Environmental experts say this outrageous overwhelming amount of plastic is the minimum predicted and is only if governments meet their global commitments.
This is nearly seven times more than the amount that was deemed shocking in 2015.
Researchers believe the world must act now to focus on recycling rather than creating and wasting more plastic to toxify the Earth’s waters.
Chelsea Rochman, assistant professor in the Department of Ecology & Evolutionary Biology at the University of Toronto, said: ‘Unless growth in plastic production and use is halted, a fundamental transformation of the plastic economy to a framework based on recycling is essential, where end-of-life plastic products are valued rather than becoming waste.’

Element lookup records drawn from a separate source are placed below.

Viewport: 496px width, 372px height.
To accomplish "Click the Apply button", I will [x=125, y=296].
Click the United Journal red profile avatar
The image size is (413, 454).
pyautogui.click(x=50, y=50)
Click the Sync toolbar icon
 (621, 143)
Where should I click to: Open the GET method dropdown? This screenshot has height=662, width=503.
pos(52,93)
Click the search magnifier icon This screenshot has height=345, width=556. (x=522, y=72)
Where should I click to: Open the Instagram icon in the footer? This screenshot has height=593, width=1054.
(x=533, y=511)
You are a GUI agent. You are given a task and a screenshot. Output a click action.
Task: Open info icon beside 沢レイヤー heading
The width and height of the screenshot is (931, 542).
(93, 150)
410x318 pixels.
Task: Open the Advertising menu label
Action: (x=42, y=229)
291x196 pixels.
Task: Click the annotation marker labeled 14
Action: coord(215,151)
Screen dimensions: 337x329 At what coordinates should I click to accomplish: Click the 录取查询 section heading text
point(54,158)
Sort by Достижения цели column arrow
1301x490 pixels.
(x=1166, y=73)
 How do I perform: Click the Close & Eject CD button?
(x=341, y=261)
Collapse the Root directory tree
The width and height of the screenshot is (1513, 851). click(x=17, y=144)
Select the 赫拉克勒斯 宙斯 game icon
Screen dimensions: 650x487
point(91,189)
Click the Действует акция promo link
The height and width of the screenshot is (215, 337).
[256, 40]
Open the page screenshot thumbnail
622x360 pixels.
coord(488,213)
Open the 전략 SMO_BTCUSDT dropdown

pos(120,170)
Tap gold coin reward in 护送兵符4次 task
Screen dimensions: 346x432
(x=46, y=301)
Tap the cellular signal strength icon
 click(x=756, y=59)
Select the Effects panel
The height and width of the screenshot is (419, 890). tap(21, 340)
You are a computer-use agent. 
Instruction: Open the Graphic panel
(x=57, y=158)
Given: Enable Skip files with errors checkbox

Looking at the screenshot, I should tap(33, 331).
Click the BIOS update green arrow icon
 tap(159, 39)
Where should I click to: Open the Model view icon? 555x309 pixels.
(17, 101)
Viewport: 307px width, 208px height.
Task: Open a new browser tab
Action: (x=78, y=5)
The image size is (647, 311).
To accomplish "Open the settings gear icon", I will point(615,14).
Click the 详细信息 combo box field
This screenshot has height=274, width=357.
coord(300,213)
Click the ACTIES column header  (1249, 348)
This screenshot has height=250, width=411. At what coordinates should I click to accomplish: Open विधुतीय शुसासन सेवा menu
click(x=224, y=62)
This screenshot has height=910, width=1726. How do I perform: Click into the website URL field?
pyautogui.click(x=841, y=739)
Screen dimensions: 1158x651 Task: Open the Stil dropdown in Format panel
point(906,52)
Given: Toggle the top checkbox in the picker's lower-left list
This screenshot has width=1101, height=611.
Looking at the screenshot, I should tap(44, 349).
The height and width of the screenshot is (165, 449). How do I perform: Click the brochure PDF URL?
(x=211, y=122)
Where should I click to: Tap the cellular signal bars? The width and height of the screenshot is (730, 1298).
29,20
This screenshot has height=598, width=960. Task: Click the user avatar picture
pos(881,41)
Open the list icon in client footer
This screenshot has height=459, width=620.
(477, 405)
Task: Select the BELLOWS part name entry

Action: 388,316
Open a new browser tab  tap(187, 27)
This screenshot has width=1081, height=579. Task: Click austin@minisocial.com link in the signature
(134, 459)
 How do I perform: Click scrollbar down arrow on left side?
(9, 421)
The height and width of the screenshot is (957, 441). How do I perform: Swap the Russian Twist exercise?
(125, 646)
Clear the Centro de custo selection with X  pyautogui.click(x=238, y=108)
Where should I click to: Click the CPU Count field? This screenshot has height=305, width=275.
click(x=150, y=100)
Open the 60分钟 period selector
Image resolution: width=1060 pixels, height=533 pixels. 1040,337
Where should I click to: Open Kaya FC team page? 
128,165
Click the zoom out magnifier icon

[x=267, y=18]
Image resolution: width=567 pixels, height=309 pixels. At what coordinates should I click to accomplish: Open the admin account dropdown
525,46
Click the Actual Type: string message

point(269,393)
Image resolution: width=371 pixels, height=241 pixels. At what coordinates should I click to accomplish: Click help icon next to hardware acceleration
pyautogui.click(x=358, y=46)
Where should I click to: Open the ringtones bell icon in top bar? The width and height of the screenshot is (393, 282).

Stephanie Borrelle, Smith Postdoctoral Fellow at U of T, said: ‘Even if governments around the world meet their ambitious global commitments, and other countries join those efforts to curb plastic pollution, worldwide annual emissions to rivers, lakes and oceans could be as much as 53 million metric tonnes by the year 2030.
‘That’s far beyond the eight million metric tonnes amount that was declared unacceptable in 2015.’
In a study published in Science, the researchers examined the 24-34 million metric tonnes of plastic emissions that enter oceans, rivers and lakes, and modelled future scenarios based on current mitigation strategies.
They discovered the world must reduce plastic by 25 to 40 percent, increasing the level of waste collection and management to at least 60 percent across all economies, and recovery of 40 percent of annual plastic emissions through cleanup efforts.
Dr Borrelle said: ‘To put that last number into people power, the cleanup alone would require at least one billion people participating in Ocean Conservancy’s annual International Coastal Cleanup.
‘This would be a Herculean task given this is 660 times the effort of the 2019 cleanup.’
Prof Rochman said: ‘The global community must coordinate a fundamental transformation of the plastics economy, one that reduces the amount of virgin plastic production, and reimagines how we make use and dispose of plastic materials.’